**What is asked:**
Render every line of the listing below as a row of a Markdown table with the columns Row and Line, leaving out any blank lines.

═════ Stored data

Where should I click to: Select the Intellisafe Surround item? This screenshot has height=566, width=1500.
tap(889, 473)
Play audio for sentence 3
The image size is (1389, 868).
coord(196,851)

══════════

**Output below:**
| Row | Line |
|---|---|
| 1 | Where should I click to: Select the Intellisafe Surround item? This screenshot has height=566, width=1500. |
| 2 | tap(889, 473) |
| 3 | Play audio for sentence 3 |
| 4 | The image size is (1389, 868). |
| 5 | coord(196,851) |